In vacanza… per divorziare

In vacanza… per divorziare
Conosciamo già quello sessuale, quello per il ritocco estetico o anche per la procreazione: ora però c’è un’altra forma di turismo decisamente particolare, praticato da coppie che di mettono in viaggio oltre frontiera per ottenere un divorzio lampo. Sono ormai un certo numero gli italiani che, negli ultimi cinque anni, sono andati all’estero per sciogliere il legame matrimoniale in tempi lampo, a fronte delle lungaggini tipiche della nostra legislazione.
A descrivere il fenomeno è l’Associazione Avvocati Matrimonialisti Italiani che denuncia come “in Italia bisogna attendere almeno 4 anni se si procede consensualmente nelle due procedure di separazione e divorzio e anche fino a 13 anni se la separazione e il divorzio hanno seguito un iter giudiziario”. L’alternativa a questi tempi biblici è rivolgersi alle giurisdizioni straniere: “Quella ecclesiastica per la dichiarazione di nullità del matrimonio o quelle della maggior parte degli Stati membri dell’Europa per il divorzio lampo”, spiega Gian Ettore Gassani, Presidente nazionale dell’Associazione Avvocati Matrimonialisti Italiani. “In Europa – continua – soltanto in Italia, Polonia, Malta e Irlanda del Nord esiste ancora la fase della separazione. Le insopportabili attese dei nostri compatrioti per ottenere lo stato libero in Italia stanno alimentando l’escamotage di chiedere giustizia in Francia, Inghilterra, Spagna, Romania ecc. e ottenere un divorzio immediato (in media circa 6 mesi) e con spese legali ridotte all’osso”.
L’avvocato Giussani spiega che la scorciatoia per porre fine ad un matrimonio sbagliato viene dal regolamento numero 44 del 2001 del Consiglio Europeo che disciplina il diritto commerciale ma anche quello privato europeo: esso lascia dedurre la possibilità di pronunciare una sentenza di divorzio da parte di un qualunque Tribunale dell’Ue a patto che i coniugi siano stabilmente residenti in quel Paese (la prassi richiede almeno da 6 mesi, ma non c’è una norma transitoria che lo specifichi in modo chiaro)”. Insomma, spiega l’avvocato, per divorziare all’estero si deve procedere così: “Si prende in affitto un appartamento all’estero, ci si fa intestare il contratto di affitto incluse le bollette e infine si chiede la residenza. Sei mesi dopo si fa istanza di divorzio al Tribunale straniero prescelto e in pochi mesi si torna in Italia con una copia conforme della sentenza di divorzio che l’ufficiale di stato civile italiano dovrà semplicemente trascrivere. Tali documenti debbono essere solo apostillati, cioè tradotti in italiano con dichiarazione dell’interprete sulla fedeltà del testo all’originale”.
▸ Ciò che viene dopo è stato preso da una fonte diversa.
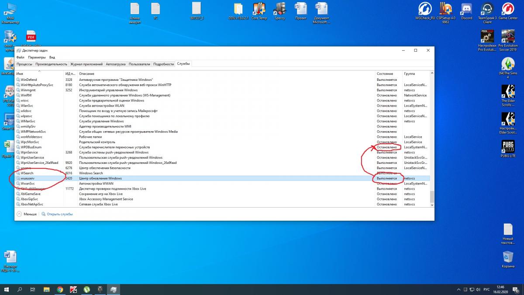Screen dimensions: 524x295
Task: Click the Recycle Bin (Корзина) icon
Action: [x=508, y=258]
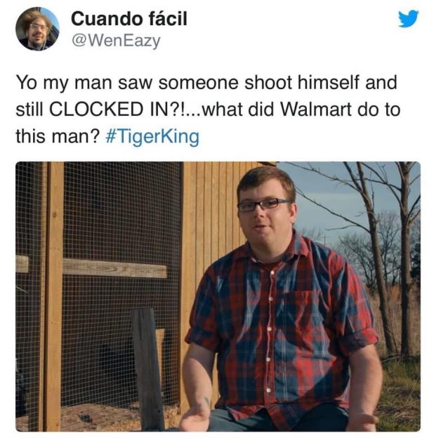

I matrimonialisti calcolano, secondo stime di settore che, negli ultimi 5 anni almeno 8mila coppie italiane abbiano divorziato all’estero. Non sono grandi numeri, ma questi divorzi non sono censiti dai dati Istat e sono comunque un dato di tendenza indicativo. “E’ assolutamente evidente – commenta Gassani – che molti di questi divorzi italiani in terra straniera spesso siano frutto di vere e proprie frodi processuali atteso che non sempre i certificati di residenza rispondono a verità”. Al di là di queste considerazioni, il fenomeno è, secondo l’esperto, il segnale incontrovertibile che  il nostro diritto di famiglia, ancorato a vecchi schemi e caratterizzato da  lungaggini burocratiche insopportabili non è più tollerato dagli italiani. Fin quando il legislatore e la giustizia italiana non saranno in grado di accelerare i tempi dei divorzi – afferma – dobbiamo mettere in preventivo nei prossimi anni un vero e proprio esodo di massa di coppie che sceglieranno i Paesi con noi confinanti per mettere la parola fine al loro matrimonio”.